François Hollande "ne peut plus ignorer notre mouvement. C'est le sens politique de ce rendez-vous (...) Maintenant on va pouvoir dialoguer face à face", s'est félicité Tugdual Derville, membre du collectif et délégué général d' "Alliance Vita". L'entretien devrait donc avoir lieu deux jours seulement avant la manifestation nationale des pro-mariage, prévue dimanche. "Première victoire!", exultait Christine Boutin lundi sur twitter. "Nous avons ouvert le débat", s'est aussi réjouie Frigide Barjot.
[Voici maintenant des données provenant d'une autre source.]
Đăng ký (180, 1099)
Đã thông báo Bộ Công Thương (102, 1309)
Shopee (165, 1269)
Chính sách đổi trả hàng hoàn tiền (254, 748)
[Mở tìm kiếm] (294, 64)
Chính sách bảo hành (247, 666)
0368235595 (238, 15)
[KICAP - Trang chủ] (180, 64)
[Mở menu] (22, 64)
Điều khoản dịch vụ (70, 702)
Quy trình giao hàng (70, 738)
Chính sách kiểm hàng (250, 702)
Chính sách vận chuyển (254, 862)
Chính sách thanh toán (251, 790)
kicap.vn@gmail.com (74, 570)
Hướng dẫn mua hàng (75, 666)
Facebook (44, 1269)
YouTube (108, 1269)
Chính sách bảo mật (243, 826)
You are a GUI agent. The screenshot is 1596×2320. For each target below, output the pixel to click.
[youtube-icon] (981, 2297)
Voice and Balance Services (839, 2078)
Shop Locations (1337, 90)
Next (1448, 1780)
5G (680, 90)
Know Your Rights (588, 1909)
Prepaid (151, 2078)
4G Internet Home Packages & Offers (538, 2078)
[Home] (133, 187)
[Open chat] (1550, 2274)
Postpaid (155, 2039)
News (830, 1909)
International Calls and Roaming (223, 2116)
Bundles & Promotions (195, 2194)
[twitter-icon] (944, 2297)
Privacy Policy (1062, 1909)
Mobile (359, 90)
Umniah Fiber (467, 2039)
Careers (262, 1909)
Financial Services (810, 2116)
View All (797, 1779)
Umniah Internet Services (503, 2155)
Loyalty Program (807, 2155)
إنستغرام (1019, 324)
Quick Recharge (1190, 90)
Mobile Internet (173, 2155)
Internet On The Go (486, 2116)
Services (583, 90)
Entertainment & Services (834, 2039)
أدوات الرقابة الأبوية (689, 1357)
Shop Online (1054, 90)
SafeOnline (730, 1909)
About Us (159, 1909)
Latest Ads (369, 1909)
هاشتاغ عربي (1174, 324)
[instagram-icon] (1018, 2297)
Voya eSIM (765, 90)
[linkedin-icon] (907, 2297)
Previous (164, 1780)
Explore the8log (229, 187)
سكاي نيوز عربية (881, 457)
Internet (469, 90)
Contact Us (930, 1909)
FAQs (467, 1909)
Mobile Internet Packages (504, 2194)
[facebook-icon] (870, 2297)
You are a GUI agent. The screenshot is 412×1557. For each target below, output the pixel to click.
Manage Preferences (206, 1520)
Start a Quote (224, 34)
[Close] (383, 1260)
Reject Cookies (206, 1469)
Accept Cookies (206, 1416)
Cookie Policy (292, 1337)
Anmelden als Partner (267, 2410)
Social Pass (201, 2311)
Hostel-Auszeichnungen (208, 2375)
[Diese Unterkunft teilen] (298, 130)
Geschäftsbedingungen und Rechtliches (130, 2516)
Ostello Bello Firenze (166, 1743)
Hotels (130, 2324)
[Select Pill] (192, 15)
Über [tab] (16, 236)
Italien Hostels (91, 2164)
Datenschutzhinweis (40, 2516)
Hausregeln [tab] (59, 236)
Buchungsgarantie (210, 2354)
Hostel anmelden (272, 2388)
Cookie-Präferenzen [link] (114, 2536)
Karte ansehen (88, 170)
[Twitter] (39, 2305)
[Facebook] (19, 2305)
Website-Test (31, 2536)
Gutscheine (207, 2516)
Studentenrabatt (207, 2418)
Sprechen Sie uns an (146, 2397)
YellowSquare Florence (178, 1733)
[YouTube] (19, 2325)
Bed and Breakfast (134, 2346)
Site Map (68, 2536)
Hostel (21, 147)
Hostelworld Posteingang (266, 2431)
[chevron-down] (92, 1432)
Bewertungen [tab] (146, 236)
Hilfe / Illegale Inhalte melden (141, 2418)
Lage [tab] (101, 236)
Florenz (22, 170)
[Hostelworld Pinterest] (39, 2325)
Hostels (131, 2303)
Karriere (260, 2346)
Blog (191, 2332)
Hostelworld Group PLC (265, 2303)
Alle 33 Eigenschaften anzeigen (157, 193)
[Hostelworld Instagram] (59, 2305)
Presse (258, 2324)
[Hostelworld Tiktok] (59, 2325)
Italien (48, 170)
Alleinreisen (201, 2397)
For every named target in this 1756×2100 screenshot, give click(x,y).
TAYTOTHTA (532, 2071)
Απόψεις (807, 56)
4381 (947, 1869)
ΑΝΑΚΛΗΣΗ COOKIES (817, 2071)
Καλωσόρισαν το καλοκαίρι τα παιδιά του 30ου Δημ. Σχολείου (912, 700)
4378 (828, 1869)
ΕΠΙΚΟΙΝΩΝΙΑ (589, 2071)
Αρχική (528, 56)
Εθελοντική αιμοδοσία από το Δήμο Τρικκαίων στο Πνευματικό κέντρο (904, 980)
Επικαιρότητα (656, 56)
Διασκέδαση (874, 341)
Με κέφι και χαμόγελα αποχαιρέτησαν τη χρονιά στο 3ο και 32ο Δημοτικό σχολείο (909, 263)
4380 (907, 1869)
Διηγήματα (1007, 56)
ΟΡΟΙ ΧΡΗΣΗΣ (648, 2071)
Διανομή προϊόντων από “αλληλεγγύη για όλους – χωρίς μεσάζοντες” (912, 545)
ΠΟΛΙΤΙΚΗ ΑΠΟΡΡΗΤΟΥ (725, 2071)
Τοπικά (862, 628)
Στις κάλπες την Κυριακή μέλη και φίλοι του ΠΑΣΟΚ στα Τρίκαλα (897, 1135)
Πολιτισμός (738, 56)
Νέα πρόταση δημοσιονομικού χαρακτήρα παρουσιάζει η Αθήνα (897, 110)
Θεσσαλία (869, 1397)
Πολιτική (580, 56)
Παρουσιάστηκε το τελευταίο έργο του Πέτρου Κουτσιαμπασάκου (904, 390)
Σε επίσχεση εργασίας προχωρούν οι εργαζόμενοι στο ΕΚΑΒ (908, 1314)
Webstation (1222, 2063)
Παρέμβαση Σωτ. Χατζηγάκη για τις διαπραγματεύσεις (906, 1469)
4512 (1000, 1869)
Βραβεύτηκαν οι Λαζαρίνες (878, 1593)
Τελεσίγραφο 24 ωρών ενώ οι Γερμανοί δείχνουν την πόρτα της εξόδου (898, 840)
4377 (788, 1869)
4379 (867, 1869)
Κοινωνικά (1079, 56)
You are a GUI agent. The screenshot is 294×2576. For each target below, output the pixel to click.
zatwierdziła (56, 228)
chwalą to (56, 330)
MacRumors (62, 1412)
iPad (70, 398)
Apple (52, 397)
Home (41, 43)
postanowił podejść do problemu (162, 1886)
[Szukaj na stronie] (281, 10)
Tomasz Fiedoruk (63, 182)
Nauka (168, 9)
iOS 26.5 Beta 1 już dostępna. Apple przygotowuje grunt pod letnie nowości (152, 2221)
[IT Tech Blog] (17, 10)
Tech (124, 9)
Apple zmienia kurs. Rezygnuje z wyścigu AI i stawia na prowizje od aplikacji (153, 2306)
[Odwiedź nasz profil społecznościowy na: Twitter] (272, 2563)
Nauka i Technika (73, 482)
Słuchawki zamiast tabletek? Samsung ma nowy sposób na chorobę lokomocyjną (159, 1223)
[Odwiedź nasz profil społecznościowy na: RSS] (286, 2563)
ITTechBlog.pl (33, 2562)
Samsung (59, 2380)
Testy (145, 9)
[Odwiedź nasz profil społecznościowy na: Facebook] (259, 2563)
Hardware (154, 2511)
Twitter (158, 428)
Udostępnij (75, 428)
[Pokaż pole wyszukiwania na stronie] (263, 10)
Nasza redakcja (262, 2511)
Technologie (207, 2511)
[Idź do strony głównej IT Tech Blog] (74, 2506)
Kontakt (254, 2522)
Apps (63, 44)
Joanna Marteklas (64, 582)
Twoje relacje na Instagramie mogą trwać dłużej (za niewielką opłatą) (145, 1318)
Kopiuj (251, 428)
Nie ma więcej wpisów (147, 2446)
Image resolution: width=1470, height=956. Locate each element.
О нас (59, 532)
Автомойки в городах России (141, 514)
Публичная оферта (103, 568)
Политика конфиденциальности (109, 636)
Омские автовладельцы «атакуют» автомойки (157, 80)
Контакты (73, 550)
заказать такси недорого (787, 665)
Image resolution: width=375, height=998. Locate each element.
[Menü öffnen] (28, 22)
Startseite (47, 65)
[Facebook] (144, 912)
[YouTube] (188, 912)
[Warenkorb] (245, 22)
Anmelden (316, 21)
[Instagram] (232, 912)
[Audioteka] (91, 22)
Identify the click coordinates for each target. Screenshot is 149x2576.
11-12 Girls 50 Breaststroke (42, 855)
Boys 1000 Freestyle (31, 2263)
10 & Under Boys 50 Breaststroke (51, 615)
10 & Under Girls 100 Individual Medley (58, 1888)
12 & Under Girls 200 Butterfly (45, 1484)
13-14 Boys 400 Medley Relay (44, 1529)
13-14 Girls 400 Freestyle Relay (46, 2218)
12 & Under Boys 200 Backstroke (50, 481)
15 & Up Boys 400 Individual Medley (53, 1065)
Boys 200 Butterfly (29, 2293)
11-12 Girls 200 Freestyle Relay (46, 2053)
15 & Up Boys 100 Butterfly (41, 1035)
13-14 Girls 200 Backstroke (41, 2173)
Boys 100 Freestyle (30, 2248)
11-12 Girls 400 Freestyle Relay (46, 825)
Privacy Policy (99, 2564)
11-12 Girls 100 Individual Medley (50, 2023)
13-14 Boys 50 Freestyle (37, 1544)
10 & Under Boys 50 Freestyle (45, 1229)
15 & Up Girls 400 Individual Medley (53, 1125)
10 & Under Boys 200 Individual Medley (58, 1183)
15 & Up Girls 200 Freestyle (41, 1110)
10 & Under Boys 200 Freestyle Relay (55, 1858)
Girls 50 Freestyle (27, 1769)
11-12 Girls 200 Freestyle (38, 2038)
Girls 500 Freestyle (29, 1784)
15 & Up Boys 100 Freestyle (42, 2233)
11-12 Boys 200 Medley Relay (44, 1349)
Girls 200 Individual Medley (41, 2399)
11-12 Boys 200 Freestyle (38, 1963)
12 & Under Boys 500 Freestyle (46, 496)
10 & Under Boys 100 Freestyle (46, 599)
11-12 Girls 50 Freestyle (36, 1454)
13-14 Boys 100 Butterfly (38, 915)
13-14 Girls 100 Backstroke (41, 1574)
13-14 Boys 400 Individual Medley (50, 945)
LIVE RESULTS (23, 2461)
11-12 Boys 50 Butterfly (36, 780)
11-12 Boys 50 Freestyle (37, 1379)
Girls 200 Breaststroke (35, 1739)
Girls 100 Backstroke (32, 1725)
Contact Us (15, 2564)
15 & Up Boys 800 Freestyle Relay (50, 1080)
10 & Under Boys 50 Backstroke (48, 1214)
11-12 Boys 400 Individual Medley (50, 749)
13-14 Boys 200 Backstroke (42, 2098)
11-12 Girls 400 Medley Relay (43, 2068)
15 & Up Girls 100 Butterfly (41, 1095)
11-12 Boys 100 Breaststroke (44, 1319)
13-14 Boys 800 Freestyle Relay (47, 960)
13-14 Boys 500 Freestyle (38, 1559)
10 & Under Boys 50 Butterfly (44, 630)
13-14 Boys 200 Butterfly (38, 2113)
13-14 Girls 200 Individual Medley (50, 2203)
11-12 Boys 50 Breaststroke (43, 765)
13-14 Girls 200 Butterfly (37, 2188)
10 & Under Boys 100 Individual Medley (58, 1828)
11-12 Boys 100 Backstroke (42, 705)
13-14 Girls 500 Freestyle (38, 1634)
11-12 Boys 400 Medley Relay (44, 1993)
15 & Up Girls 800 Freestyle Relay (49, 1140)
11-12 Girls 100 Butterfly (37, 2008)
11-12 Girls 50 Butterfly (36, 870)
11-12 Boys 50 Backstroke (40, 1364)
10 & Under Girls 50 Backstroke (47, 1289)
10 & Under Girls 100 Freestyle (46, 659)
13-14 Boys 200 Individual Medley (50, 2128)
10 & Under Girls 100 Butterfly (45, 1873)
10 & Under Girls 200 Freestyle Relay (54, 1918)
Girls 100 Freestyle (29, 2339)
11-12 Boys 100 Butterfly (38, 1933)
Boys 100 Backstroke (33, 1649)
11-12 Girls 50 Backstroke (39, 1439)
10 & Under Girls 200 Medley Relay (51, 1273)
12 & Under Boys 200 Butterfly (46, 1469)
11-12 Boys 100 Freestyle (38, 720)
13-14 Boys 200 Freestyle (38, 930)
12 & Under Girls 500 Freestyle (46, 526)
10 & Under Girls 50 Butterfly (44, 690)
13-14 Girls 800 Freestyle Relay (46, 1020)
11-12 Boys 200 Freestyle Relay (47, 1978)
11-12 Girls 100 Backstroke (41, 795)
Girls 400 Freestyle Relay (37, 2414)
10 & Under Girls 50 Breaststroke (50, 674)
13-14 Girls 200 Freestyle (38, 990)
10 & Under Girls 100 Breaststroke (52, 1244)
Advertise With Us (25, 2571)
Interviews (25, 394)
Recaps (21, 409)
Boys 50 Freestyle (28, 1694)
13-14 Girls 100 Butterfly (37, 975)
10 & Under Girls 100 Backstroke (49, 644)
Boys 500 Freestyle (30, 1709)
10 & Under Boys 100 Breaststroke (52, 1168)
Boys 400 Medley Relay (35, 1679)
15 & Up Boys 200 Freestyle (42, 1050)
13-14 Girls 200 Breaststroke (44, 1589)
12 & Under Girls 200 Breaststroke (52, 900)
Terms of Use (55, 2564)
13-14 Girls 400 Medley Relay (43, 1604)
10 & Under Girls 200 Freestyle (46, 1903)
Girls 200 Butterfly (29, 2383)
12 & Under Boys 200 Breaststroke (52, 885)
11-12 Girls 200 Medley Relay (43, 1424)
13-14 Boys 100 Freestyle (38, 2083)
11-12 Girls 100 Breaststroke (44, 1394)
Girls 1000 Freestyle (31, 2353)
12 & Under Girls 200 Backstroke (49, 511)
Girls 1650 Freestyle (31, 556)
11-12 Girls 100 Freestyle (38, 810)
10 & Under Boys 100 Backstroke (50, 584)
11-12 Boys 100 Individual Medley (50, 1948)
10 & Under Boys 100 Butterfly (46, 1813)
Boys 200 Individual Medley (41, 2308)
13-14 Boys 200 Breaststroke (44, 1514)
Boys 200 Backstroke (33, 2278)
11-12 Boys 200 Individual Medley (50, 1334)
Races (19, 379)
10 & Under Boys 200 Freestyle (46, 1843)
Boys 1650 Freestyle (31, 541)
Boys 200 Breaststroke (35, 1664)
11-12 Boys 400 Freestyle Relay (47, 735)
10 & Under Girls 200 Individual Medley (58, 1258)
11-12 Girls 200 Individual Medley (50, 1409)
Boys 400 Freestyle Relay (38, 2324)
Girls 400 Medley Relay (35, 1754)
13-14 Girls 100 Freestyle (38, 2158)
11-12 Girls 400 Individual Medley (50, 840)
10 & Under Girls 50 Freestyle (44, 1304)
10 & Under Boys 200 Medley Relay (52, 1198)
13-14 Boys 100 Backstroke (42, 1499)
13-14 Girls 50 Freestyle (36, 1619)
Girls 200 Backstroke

Pour autant, a-t-elle prévenu, la mobilisation "ne faiblit pas".


Des rassemblements anti-mariage homo seront ainsi organisés dans "toutes les grandes villes de France" le 3 février prochain, selon M. Derville, ainsi que des meetings régionaux dans les prochaines semaines. Les anti-mariage promettent par ailleurs des "actions surprises". "Rigolotes", a précisé Frigide Barjot.

Une nouvelle manifestation nationale se profile aussi, même si la date n'en est pas encore fixée, l'objectif étant visiblement de maintenir la pression sur le pouvoir politique. "Cela dépend du président de la République", a affirmé Tugdual Derville. "Nous attendons de voir si le président répond ou pas à nos demandes qui sont de suspendre le projet de loi. S'il ne suspend pas, oui nous irons bien évidemment à une manifestation nationale de très grande ampleur", a prévenu Frigide Barjot.

Le débat sur le texte sur le "mariage pour tous" doit s'ouvrir le 29 janvier à l'Assemblée nationale, alors que la bagarre droite-gauche a déjà commencé en commission. Les anti-mariage ont par ailleurs lancé une pétition pour réclamer l'organisation d'un référendum. Objectif affiché par Frigide Barjot: "plus d'un million de signatures avant la fin de la discussion à l'Assemblée".

Les représentants du collectif ont également répondu lundi à la polémique autour de la remise en état du Champ-de-Mars à Paris. Bertrand Delanoë réclame aux organisateurs 100.000 euros pour réparer les dégâts provoqués sur la pelouse par la manifestation du 13 janvier. "J'applique les mêmes règles à tout le monde", a précisé le maire de Paris lundi lors du "talk Le Figaro".

"Pas un contribuable ne paiera", a promis Frigide Barjot, qui a appelé les manifestants à envoyer "un chèque entre 10 centimes et un euros" à la mairie de Paris. Un chef d'entreprise d'espaces verts de Moselle s'est aussi engagé si nécessaire à remettre lui-même la pelouse en état.